This really is a perfect image for what I am doing right now (on a twenty-three hour -thank you daylight savings time-non fiction proposal writing retreat without my children across town). When I looked at images of real trenches, my entire being sucked inward. (This really is not an idiom to be taken lightly. How we get from the trenches of WWI, to these particular styles is for someone else to write about.) I will tell you that I am partial to number 7, although in another life, I’d like to be the woman wearing number 1. Maybe it’s her hair. Maybe her stance.
A) It is pouring here.
B) Writing a proposal is very much like determining which style coat to buy when it is just time to do so. Is the book going to be blog posts and back story? Will it include resources and how to’s? Where will it start, where will it end? Should the poems be included as side bars? Who is my audience? I am qualified to write this why? The movie version must cast Jamie Curtis as me. Can I wear that coat on a cruise ship, hiking the Himalayas, a t-ball game, and an evening stroll along the beach?

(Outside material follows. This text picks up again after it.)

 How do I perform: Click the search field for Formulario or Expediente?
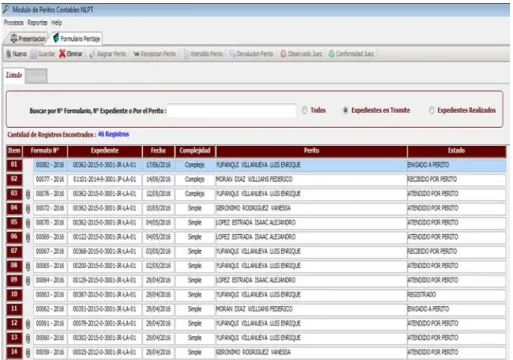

C) I did not miss, I LONGED for my children last night. I had NO IDEA that I would. It completely hit me over the head at midnight, two, three, and so on. The rain pounded on the window as my ache to scoop Marcel in one arm and Sammy in the other nearly sent me racing down the five flights of stairs to my car parked below.

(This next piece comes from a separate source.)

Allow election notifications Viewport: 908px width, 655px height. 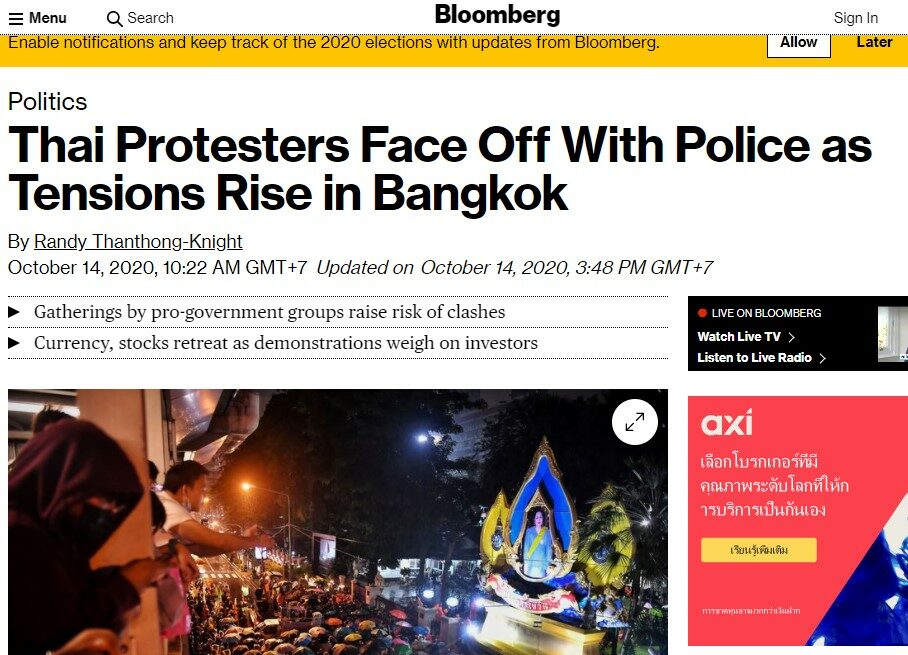click(x=799, y=43)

D) Being without children for a day is something I have not experienced in over three years. The struggle to stay in a story about being possessed and changed by motherhood while sensing a long ago semi-banished me on the other side of a large glass door knocking softly is not something I have time to entertain. And look, she is wearing coat number 1!

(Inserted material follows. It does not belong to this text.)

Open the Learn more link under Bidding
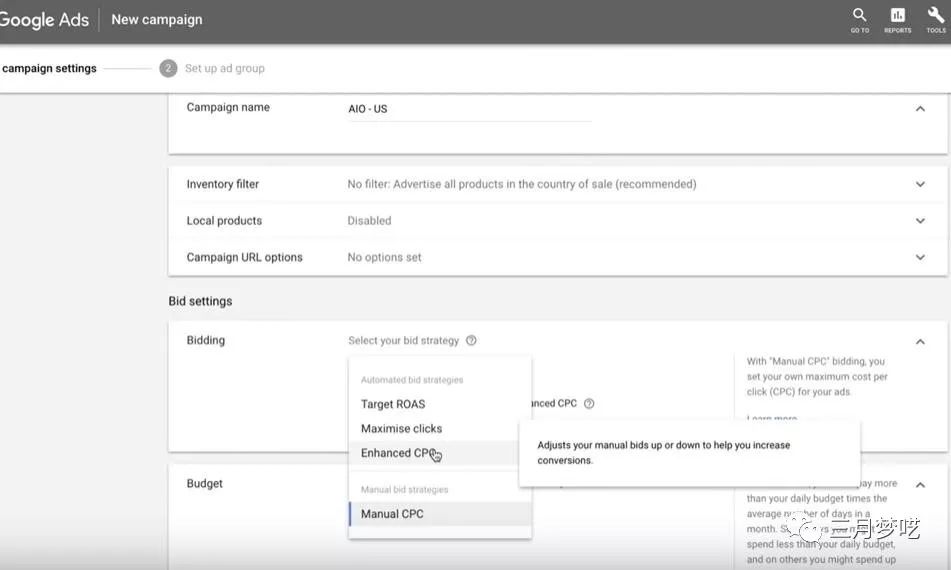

“Sensing a long ago semi-banished me on the other side of a large glass door knocking softly…wearing coat number 1” is an image that knocked me out with its veracity. It reflects where I am now, too, when contemplating my own writer’s retreat. (Almost) ready to wean and ready to let the person I used to be back in.
I was just editing that sentence (removing the 15, 000 ways part) as you commented. Thank you. I actually chuckled out loud several times while reading my own words there because it is such a fiercely accurate image. I wrestled between “banished” and “semi-banished”. Still don’t know which is more truthful. I love that you commented. Your words mean a great deal to me as always.